Your instructions
In the data below, find the line containing "Image resolution: width=820, height=1195.", then set down that line and every later line up to and including the line containing "Versand (94, 775)", exactly.
(Records to process Opens)
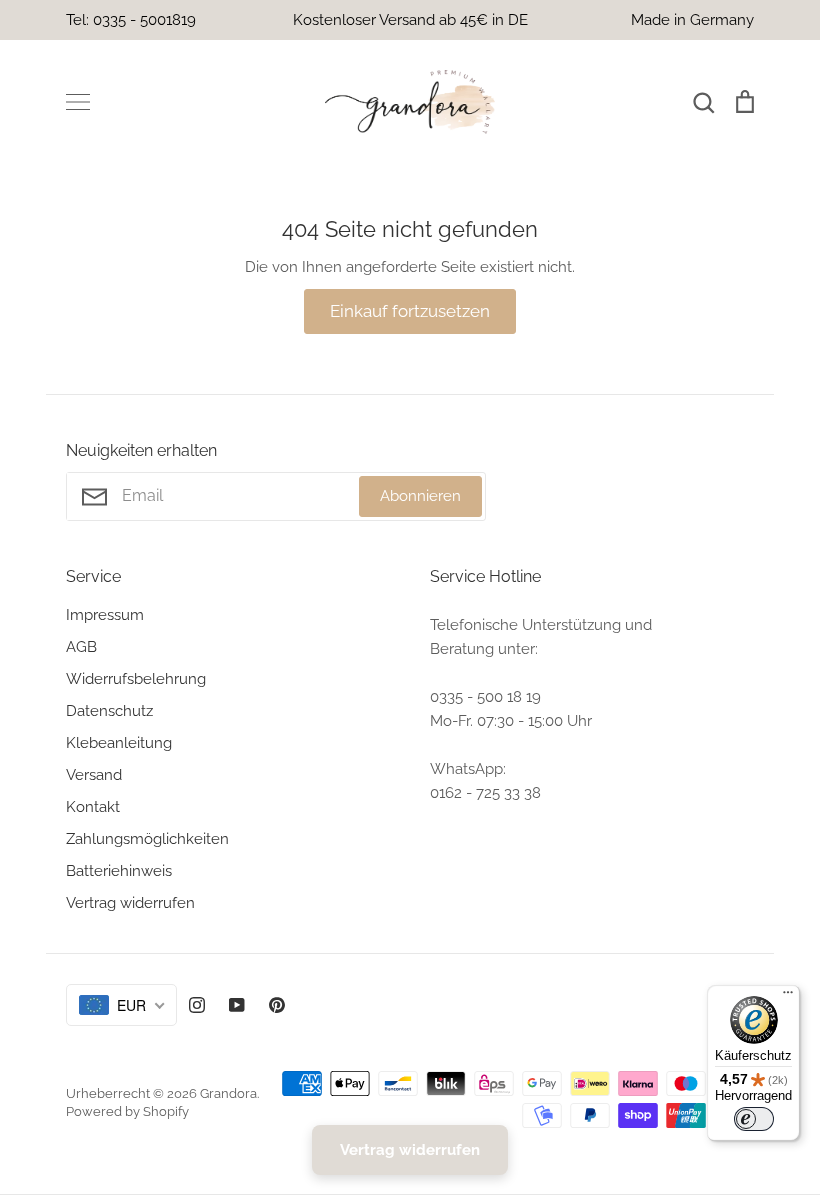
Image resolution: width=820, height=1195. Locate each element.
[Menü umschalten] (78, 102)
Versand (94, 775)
(Records to process Closes)
(Records to process Opens)
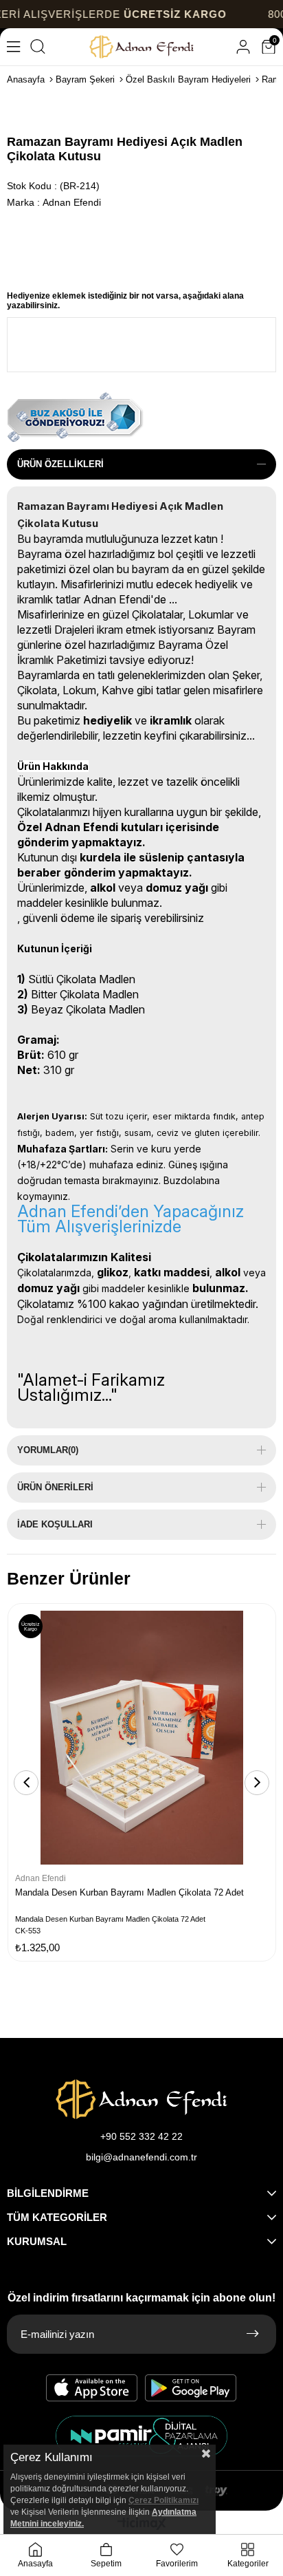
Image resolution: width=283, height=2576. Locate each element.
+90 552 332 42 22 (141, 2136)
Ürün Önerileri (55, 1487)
(Records to process Closes)
Response to this task
Image resolution: width=820, height=1195. Locate each element.
[Menü umschalten] (78, 102)
Versand (94, 775)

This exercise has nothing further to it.